Ort der Kranzniederlegung ist das Mahnmal für den an der Mauer erschossenen Peter Fechter, eine schlichte Stele, die einigen der in den umliegenden Büros tätigen Menschen offenbar erst durch den prominenten Auflauf gewärtig wird. Ein Bläserchor der Polizei stimmt die Nationalhymne an, ein Tenor schmettert „Blüh im Glanze dieses Glückes“. Fahrradkuriere schlängeln sich durch die wenigen Schaulustigen, vorbei am Regierenden Bürgermeister Michael Müller, dem Präsidenten des Abgeordnetenhauses Ralf Wieland (beide SPD), den Fraktionsspitzen von AfD bis Linke.
Die misslungene Flucht des 18-jährigen Maurers Fechter war 1962 ein internationales Politikum, das insbesondere in Westberlin zu erheblichem Aufruhr führte. Unter den Augen amerikanischer Soldaten, ost- und westdeutscher Polizei und in Sichtweite des Springer-Gebäudes verblutete Fechter, durch Schüsse von Grenzern getroffen, direkt an der Mauer auf DDR-Gebiet.
Angst vor Zusammenstößen
Fast eine Stunde lag er dort und rief um Hilfe, was einen Menschenauflauf verursachte, der auf beiden Seiten der Mauer von Sicherheitskräften zurückgehalten wurde. Ein Freund Fechters, mit dem er den spontanen Fluchtversuch unternommen hatte, konnte sich unverletzt auf die Westberliner Seite retten.
Die DDR-Grenzer begründeten die späte Hilfeleistung für den Sterbenden damit, dass nach mehreren Todesfällen an der Grenze durch Attacken aus dem Westen die Sorge vor einem bewaffneten Zusammenstoß überwog. Die Amerikaner, immerhin Besatzungsmacht, hielten sich nicht für zuständig, westdeutsche Kräfte wagten den Grenzübertritt, ebenfalls aus Angst vor der Reaktion aus dem Osten, nicht. Der Fall Fechter machte ein Jahr nach dem Mauerbau unmissverständlich klar, welch grausames Grenzregime in Berlin herrschte.
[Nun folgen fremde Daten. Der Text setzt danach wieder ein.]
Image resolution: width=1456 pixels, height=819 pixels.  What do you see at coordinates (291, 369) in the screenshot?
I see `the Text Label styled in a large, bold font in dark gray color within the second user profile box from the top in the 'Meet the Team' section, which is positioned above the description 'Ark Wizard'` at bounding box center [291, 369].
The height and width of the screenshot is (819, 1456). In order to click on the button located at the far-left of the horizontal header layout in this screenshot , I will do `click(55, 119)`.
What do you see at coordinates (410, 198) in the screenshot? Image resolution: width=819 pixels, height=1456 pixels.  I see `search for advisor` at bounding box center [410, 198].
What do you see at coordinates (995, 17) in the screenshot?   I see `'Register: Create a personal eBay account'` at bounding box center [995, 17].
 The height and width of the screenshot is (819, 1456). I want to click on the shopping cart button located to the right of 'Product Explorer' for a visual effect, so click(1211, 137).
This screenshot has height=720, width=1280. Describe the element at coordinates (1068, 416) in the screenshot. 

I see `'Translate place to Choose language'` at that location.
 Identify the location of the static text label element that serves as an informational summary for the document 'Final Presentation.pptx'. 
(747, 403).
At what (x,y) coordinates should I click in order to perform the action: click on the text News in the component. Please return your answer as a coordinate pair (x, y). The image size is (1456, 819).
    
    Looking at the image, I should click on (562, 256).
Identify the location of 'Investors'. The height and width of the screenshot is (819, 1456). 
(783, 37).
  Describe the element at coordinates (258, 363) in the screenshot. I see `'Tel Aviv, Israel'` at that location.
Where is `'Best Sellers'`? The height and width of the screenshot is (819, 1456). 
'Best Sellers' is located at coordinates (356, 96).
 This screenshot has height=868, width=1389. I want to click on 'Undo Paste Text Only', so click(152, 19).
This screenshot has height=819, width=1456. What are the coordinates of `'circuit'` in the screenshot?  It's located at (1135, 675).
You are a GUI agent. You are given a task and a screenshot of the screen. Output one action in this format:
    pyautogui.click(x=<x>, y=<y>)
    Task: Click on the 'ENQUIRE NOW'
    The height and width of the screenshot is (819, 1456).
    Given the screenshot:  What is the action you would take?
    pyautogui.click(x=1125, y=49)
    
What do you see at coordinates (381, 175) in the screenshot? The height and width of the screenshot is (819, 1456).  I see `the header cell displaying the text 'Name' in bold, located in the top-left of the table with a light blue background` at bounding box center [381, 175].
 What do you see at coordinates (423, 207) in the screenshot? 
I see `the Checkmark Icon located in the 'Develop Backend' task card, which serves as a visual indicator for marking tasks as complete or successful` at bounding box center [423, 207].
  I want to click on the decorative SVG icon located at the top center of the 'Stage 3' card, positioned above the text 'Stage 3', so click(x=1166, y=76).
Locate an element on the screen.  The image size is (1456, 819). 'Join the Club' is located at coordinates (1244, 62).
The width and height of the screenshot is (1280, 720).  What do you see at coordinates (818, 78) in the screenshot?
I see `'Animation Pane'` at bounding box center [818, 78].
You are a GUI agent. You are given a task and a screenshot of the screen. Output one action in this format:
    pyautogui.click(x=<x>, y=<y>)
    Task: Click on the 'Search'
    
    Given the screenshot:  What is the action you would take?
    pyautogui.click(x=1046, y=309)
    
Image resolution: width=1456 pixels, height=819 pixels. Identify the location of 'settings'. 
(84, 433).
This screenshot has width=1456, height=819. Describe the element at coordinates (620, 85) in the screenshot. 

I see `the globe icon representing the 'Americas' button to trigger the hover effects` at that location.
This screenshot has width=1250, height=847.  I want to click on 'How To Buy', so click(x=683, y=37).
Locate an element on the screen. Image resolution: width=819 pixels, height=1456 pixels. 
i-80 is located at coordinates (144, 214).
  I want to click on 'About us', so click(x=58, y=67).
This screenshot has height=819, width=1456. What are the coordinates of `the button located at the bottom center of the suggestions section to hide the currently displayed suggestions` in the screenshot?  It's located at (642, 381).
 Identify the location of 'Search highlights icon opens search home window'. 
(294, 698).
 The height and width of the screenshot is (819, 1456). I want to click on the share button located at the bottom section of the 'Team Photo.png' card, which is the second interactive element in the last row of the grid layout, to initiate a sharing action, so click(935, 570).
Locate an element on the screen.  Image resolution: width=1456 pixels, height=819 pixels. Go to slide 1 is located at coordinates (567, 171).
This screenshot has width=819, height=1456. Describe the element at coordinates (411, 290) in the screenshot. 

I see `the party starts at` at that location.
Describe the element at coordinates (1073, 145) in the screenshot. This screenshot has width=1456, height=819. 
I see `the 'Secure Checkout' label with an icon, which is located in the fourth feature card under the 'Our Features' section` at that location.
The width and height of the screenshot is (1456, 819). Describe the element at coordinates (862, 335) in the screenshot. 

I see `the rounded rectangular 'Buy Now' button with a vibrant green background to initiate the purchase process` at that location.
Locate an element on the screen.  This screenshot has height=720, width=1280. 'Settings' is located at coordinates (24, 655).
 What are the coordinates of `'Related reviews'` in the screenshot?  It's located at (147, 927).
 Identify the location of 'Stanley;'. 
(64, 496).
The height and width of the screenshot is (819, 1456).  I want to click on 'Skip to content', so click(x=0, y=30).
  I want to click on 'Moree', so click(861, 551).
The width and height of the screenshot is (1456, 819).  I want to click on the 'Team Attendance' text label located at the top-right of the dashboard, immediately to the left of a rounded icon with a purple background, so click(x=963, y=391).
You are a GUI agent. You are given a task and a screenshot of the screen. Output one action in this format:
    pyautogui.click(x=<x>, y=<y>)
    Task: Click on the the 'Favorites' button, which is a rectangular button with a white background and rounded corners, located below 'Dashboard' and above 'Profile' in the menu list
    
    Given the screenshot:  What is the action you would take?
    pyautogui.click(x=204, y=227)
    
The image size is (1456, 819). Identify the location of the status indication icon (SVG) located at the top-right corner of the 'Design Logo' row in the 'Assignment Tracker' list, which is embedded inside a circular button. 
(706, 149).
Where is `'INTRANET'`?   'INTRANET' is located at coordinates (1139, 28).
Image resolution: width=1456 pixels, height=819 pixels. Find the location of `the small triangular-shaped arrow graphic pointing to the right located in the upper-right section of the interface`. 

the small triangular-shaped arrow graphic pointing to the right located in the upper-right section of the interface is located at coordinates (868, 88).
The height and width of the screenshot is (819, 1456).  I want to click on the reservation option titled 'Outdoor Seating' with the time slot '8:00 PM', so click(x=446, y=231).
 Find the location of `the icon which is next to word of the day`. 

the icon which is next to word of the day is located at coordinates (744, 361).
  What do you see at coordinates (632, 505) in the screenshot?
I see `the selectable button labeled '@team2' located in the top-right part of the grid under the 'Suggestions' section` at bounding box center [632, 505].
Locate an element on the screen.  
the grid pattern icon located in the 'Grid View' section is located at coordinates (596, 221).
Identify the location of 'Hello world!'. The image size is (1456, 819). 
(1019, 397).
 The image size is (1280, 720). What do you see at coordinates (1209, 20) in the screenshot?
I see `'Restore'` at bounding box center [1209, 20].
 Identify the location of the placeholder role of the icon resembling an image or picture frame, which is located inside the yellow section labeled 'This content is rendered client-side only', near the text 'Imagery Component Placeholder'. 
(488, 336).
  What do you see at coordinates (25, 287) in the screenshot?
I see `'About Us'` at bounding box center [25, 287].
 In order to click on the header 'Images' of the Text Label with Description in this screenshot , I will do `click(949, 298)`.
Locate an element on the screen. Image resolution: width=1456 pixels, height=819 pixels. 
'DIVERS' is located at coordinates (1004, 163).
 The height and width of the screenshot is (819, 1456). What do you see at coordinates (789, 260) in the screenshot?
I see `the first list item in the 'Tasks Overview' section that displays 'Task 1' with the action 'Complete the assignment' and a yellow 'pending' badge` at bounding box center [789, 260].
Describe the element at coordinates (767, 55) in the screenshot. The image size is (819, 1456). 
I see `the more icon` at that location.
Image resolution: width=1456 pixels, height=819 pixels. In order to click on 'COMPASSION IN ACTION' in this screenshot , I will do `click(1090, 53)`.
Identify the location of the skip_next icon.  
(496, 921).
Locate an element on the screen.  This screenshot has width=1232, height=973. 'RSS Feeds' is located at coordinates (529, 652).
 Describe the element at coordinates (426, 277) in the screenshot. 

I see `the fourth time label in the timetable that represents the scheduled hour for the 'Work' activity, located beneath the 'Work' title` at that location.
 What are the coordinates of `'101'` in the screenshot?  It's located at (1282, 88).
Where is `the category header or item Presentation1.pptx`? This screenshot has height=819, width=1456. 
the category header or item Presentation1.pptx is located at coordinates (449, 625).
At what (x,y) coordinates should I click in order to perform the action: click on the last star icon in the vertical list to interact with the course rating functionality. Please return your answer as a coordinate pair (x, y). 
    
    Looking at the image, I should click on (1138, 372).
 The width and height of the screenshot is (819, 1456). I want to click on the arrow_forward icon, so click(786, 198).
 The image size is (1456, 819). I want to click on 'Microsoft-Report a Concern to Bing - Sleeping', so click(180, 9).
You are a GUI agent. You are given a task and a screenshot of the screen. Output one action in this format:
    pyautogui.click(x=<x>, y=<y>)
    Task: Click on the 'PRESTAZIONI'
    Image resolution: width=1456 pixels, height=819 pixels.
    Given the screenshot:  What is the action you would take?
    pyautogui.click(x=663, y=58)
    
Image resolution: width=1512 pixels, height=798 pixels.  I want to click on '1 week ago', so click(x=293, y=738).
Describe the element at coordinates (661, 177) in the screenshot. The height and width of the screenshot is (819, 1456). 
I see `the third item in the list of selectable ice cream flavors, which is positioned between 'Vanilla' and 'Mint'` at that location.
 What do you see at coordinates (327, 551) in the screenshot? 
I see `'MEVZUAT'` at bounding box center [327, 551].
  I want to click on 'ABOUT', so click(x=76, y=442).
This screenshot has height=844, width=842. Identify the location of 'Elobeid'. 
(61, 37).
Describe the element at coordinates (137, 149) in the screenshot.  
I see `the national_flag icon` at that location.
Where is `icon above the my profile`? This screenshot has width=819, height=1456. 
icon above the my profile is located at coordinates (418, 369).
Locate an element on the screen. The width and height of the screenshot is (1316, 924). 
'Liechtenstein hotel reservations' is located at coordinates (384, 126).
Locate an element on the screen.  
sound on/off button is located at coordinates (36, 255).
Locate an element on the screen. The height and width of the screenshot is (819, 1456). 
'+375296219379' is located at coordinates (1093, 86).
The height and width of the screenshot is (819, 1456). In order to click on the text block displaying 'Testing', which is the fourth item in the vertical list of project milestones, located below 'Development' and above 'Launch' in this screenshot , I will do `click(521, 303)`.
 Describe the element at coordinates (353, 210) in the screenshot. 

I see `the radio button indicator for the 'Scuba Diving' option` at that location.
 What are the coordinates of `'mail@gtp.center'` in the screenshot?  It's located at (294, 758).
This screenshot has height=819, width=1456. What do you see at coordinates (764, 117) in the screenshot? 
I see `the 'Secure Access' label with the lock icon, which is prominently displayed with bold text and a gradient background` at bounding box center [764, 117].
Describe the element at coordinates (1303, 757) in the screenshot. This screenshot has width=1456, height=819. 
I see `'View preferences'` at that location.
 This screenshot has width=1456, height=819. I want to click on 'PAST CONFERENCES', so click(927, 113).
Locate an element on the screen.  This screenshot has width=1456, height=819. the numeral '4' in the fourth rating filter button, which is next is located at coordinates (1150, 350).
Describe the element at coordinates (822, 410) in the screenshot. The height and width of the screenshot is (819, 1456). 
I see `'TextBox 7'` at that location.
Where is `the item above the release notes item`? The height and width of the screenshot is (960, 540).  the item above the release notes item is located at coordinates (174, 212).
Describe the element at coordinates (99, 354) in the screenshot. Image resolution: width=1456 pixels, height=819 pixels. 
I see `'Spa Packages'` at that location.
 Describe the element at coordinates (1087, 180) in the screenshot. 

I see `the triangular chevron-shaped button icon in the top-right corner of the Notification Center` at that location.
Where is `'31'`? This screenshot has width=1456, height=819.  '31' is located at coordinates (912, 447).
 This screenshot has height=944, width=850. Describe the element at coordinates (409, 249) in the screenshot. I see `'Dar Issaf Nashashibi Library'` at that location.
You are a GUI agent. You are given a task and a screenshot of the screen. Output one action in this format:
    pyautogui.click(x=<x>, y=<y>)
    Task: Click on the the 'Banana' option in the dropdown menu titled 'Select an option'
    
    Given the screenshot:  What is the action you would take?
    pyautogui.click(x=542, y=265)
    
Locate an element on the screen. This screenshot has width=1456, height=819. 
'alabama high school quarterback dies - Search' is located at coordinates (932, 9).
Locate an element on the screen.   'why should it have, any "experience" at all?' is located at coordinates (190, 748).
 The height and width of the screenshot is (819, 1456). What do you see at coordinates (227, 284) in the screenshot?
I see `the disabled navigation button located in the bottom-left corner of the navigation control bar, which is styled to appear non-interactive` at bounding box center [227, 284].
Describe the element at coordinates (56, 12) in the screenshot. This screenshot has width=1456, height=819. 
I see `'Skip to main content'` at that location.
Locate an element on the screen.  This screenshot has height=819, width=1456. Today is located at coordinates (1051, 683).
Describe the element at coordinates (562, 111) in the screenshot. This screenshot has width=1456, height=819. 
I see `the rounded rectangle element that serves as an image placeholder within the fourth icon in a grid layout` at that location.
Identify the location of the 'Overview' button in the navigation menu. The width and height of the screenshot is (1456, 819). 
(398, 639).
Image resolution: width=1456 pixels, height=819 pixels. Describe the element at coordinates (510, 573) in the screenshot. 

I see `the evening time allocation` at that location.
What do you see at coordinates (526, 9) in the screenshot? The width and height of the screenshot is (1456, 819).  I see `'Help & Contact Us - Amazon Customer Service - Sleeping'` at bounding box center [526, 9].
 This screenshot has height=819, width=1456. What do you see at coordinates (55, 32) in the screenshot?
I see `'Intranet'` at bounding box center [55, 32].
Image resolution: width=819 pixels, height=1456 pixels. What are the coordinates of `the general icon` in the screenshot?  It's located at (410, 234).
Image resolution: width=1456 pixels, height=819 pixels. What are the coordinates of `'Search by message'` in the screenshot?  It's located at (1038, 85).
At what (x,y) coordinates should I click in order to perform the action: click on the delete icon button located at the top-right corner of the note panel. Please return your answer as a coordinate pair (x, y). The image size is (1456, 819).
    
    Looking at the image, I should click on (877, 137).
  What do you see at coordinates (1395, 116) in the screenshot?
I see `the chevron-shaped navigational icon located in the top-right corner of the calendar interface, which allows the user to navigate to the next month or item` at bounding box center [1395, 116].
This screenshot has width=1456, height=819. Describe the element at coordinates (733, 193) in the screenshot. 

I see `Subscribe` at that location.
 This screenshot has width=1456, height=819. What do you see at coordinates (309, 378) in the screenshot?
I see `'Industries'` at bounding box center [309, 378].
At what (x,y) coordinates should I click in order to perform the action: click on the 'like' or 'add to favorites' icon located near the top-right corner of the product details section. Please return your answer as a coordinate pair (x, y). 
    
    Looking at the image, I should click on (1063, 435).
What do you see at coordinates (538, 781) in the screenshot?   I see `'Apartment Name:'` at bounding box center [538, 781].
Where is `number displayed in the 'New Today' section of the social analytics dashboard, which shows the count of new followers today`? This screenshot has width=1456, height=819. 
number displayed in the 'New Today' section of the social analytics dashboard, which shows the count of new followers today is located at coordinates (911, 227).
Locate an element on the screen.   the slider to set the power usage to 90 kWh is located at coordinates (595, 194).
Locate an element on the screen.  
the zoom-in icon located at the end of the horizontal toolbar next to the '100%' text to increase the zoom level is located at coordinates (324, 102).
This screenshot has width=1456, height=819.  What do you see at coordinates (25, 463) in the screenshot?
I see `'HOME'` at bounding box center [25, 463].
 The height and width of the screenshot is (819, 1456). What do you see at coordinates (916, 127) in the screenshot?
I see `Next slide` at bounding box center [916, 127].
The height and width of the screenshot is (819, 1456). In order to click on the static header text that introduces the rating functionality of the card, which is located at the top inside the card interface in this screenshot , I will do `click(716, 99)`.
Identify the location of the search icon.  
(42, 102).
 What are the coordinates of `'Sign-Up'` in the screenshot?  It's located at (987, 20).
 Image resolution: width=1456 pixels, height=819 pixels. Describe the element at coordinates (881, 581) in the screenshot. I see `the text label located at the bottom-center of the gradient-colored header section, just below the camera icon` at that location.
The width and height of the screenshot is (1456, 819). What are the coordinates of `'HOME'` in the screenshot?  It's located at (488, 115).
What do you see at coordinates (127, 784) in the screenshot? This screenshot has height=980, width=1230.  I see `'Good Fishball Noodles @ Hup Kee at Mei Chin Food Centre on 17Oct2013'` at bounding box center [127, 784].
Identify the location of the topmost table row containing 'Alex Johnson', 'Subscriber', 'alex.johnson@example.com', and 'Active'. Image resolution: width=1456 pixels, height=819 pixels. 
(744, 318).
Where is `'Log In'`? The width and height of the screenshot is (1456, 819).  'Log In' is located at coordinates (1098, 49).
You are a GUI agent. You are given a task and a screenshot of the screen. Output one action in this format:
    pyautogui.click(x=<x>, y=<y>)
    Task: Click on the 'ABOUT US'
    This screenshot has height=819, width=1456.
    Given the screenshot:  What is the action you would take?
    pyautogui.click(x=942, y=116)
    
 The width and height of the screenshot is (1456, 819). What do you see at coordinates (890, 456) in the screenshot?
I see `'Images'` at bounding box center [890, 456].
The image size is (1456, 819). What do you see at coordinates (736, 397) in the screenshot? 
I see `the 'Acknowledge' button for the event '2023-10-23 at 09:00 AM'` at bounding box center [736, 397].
Die in der Zimmerstraße aufgereihten Kränze, darunter auch jeweils einer der drei Westbesatzungsmächte, erinnern nun an die mindestens 140 Todesopfer an der Mauer. An der gesamten innerdeutschen Grenze waren es mehr als 300. Reden werden keine gehalten, nach fünf Minuten zerstreut sich an diesem Montag die Versammlung. Das Gedenken ist still und kurz. Peter Fechter wäre heute 74 Jahre alt.